Track testing in NASCAR is extremely limited. However, there are sanctioned opportunities for the OEMs and teams to instrument vehicles and collect data.
Track testing is difficult relative to more controlled experiments. Wind, heat, and interaction with vehicles are inevitable, and can obfuscate data if not handled correctly.
Below I discuss two aerodynamic devices that I have experience with. They are highly relevant but not limited to track testing.
Pitot Probes
Pitot static probes are a rudimentary, but highly effective tool for measuring:
- Air speed
- Air direction
While pitot probes are basic in principle of operation, their designs can be highly complex (see the Formula 1 example below). Despite potential design intricacies, all pitot tubes operate in accordance with the simple diagram below.
Many pitot designs have multiple holes and different tip shapes to accommodate varying degrees of flow angularity. These devices are also common on all modern aircraft with varying levels of complexity.
Why use a pitot tube on a car?
The diagram below outlines of how the angle of air flow perceived by a vehicle may not match it’s direction of travel.
Other factors like wind and turbulence from other vehicles affect the angle and speed at which a vehicle moves through the air, but they are beyond the scope of explanation here.
Static Pressure Taps
To measure changes in air pressure on a vehicle, tiny holes of very specific size and location are drilled into the surface of the car. Tiny tubes are connected to these holes, bundled together, and connected to a central measurement device.
While seemingly unsophisticated, ensuring data accuracy with this method requires experimental rigor and in-depth data analysis. The pressure changes measured by these tiny holes give fantastic insight into the aerodynamic performance of the car.
The hole locations themselves are often chosen to exactly match the wind tunnel, allowing a direct comparison to a more controlled experimental tool.
Wind Tunnel
Tunnel testing boils down to creating new aerodynamic concepts and determining which are best.
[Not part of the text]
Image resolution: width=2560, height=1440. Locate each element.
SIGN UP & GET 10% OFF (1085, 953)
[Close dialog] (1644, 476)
However, the best design is not always obvious, and rigorous data analysis is required to determine which concepts will create the most performance.
I have worked through this process for multiple vehicles while at Ford, no two vehicles have the same performance goals.
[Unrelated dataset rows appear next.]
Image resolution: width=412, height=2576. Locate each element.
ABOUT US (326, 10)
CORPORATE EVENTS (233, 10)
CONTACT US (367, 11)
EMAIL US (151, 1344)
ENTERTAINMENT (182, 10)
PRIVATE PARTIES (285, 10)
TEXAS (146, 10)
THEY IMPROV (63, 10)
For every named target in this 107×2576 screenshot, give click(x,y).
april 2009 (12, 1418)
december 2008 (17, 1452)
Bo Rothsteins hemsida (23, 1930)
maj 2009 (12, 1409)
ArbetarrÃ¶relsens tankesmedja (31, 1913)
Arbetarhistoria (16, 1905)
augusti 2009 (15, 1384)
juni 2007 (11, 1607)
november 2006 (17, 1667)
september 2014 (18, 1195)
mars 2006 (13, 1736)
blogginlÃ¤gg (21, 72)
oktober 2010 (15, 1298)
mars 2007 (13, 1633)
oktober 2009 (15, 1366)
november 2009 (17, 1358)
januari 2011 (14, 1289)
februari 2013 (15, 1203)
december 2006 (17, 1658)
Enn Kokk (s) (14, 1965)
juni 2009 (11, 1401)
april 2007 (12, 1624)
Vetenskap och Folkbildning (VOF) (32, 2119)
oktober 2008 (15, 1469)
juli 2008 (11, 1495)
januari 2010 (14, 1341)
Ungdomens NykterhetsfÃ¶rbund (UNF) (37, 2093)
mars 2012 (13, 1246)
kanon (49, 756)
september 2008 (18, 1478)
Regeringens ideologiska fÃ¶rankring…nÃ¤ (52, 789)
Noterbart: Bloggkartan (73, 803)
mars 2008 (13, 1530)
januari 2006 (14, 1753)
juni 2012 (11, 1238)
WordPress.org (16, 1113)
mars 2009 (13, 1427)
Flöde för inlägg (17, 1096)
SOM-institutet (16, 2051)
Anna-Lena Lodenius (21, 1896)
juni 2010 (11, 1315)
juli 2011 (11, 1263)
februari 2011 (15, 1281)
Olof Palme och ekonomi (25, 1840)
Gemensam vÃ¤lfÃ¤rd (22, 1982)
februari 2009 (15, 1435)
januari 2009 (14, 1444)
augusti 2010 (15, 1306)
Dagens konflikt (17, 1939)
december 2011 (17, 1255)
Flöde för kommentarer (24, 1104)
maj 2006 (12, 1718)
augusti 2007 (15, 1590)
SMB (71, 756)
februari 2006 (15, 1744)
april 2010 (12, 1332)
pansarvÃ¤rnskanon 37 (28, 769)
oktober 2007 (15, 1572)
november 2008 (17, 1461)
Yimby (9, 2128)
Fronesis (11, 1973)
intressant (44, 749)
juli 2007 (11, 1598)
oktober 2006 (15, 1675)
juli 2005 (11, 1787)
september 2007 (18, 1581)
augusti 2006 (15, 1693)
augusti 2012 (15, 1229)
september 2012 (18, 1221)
Wind tunnels are ubiquitously used across the racing industry, and are the primary development tool driving aerodynamic performance. There are a huge variety of different wind tunnel types, but for race cars the two most common features are:
- A rolling belt to simulate the road speeding past under the car, and
- An actuation system to control the position and height of the vehicle.
In most wind tunnels a fan drives the air around a closed loop, thereby recycling the air. This presents a challenge in managing the turbulence of the recycled air, but is much more power efficient.
Scale Model vs. Full Scale
In some racing series, development time is split between
- Smaller scale model wind tunnels, and
- Full size ‘full scale’ wind tunnels.
Many racing series are restricted to one of the two (usually for financial or rules compliance reasons).
Scale model tunnels often use a smaller (40-60% scale), highly modular test vehicles. Therefore, scale tunnels allow fast iteration of ideas/concepts during testing. However, the physics of a scaled down car is not a perfect representation of the full size vehicle.
Full scale tunnels may be used to test a race-ready vehicle with only minor modifications.
Pros | Cons |
---|---|
Full size car will deform, vibrate, and overall behave more like the on-track vehicle | Extremely expensive |
Greater range of achievable wind speeds, can closely match aerodynamic conditions to reality | Slow iteration time compared to scale model |
Can be used to test a race-ready car with only minor modifications | |
Aerodynamic physics more representative of track |
Pros | Cons |
---|---|
Modular model allows for fast design iteration | Flow physics inaccuracies due to smaller size and lower speeds |
More sophisticated instrumentation (pressure, flow measurement) | Model does not fully replicate construction of the race car |
Less energy consumption = lower cost | |
More easily perform advanced experimental methods |
For info on even more sophisticated aerodynamic measurement tools, see my research background here.
Team Penske Aerodynamicist
My other major role with Ford Performance is supporting Team Penske while embedded in their aerodynamics department.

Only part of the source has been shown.